→ **Do this**
Copy each of the rows below word for word, omitting the pictures.

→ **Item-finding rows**
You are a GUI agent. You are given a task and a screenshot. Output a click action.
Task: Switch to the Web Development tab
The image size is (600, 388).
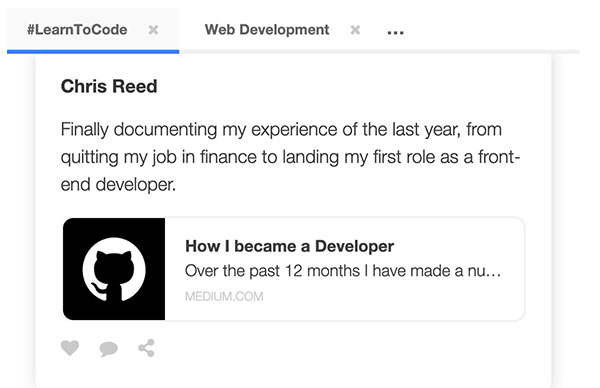[x=267, y=30]
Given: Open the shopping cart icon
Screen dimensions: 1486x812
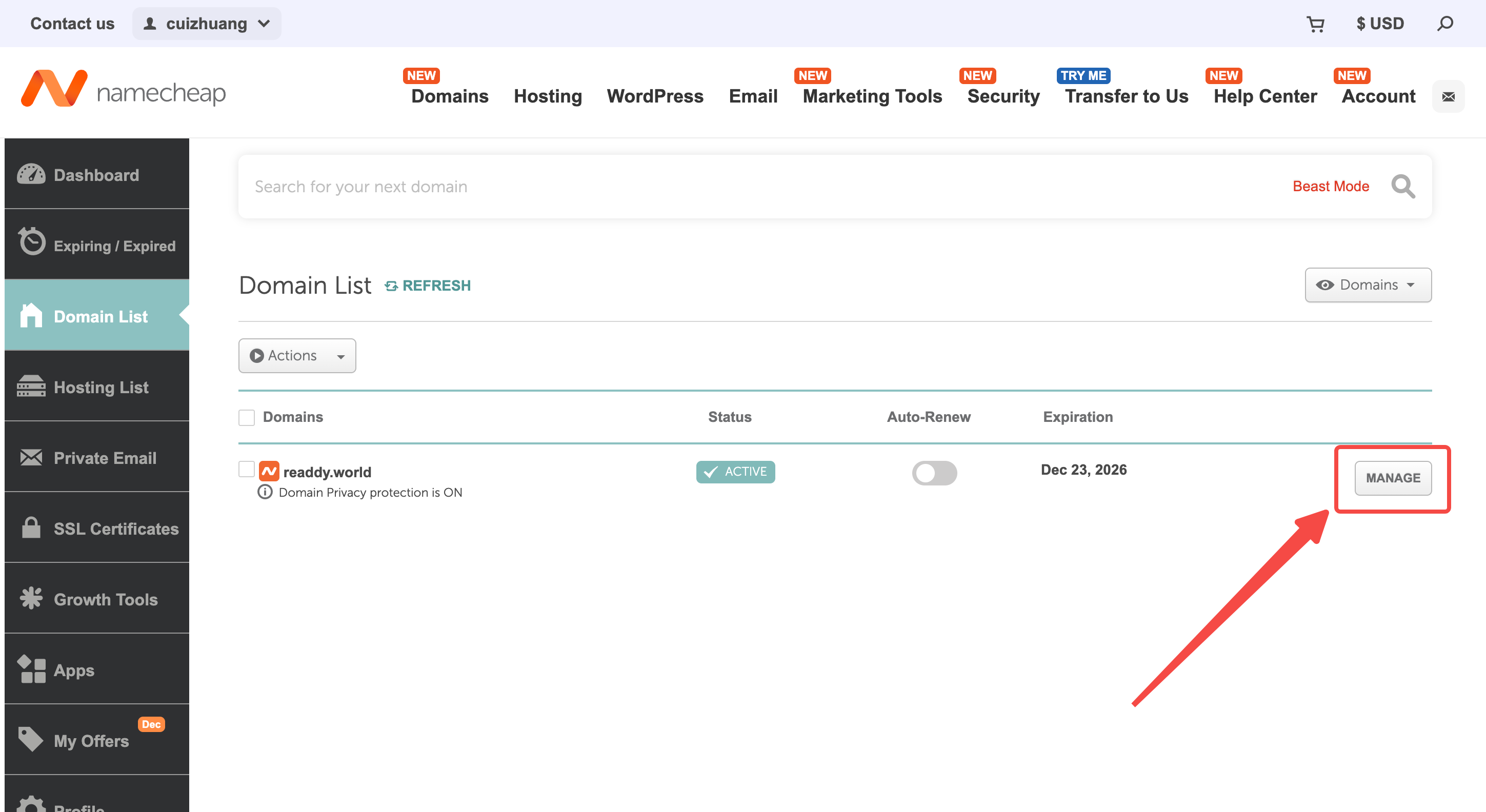Looking at the screenshot, I should click(1315, 24).
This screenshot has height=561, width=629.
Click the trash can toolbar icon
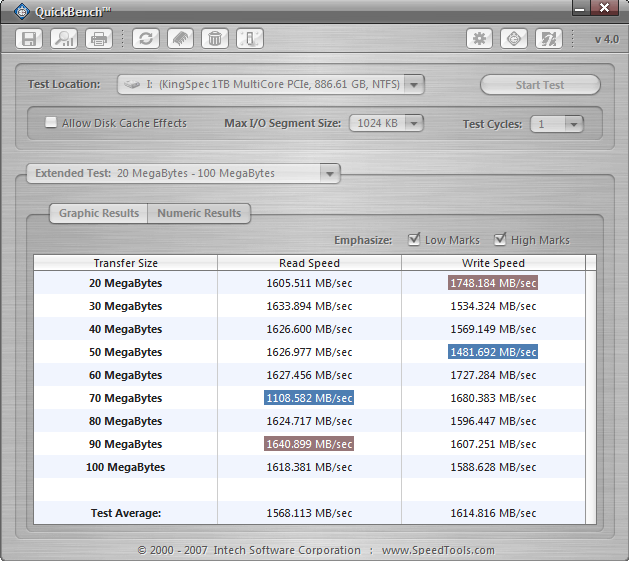[x=214, y=39]
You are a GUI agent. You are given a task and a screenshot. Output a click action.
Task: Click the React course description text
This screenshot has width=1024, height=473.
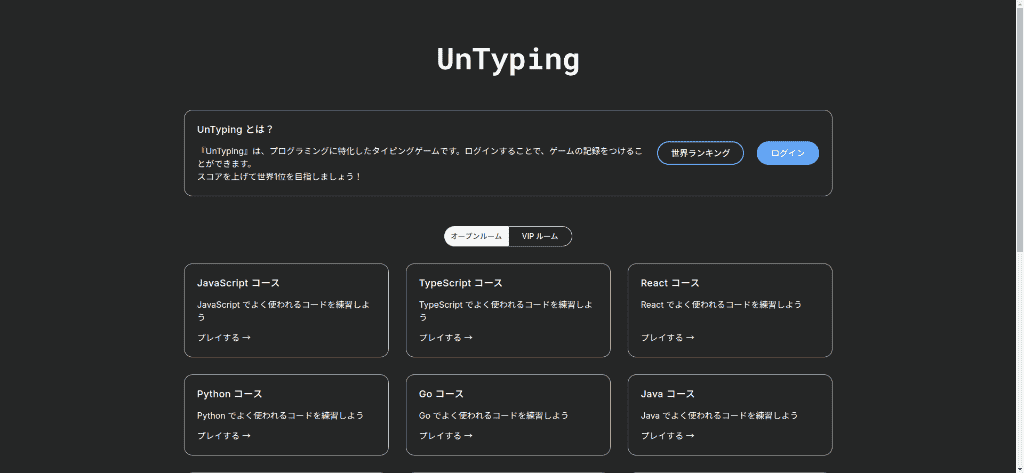(720, 304)
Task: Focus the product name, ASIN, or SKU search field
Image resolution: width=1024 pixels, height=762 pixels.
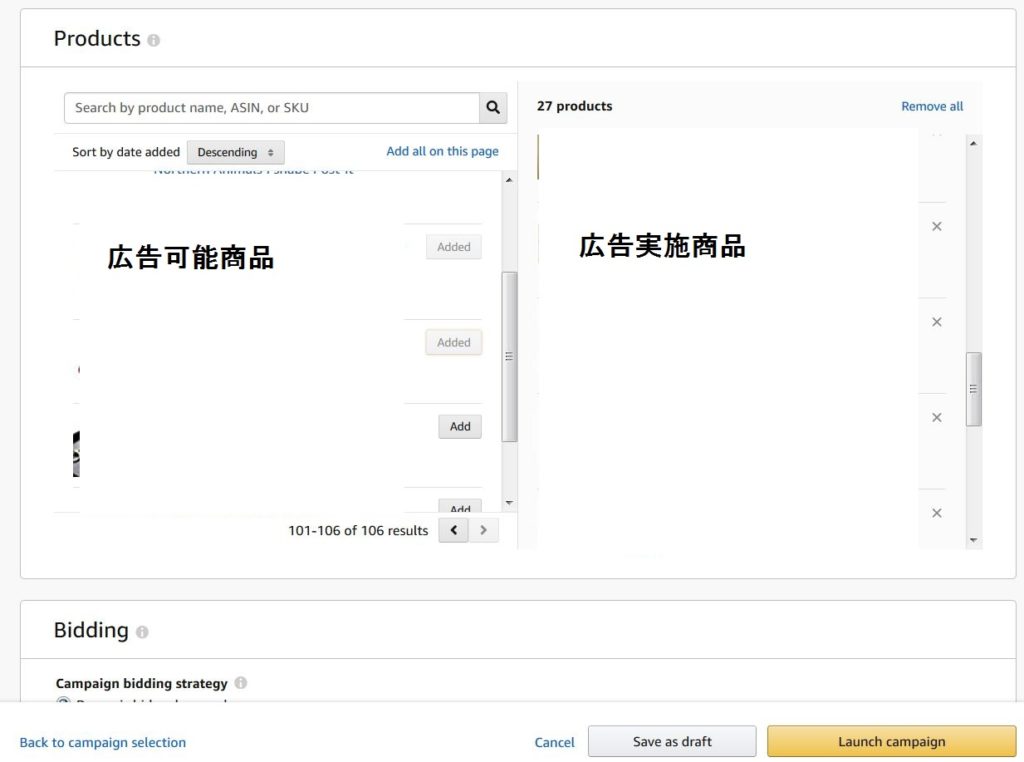Action: point(271,108)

→ **Response below**
You are a GUI agent. You are given a task and a screenshot. Output a click action.
Task: Switch to the Web Development tab
The image size is (600, 388).
[x=267, y=30]
Given: Open the shopping cart icon
Screen dimensions: 1486x812
Looking at the screenshot, I should click(1315, 24).
This screenshot has height=561, width=629.
Click the trash can toolbar icon
[x=214, y=39]
You are a GUI agent. You are given a task and a screenshot. Output a click action.
Task: Click the React course description text
This screenshot has width=1024, height=473.
(720, 304)
Task: Focus the product name, ASIN, or SKU search field
Image resolution: width=1024 pixels, height=762 pixels.
Action: point(271,108)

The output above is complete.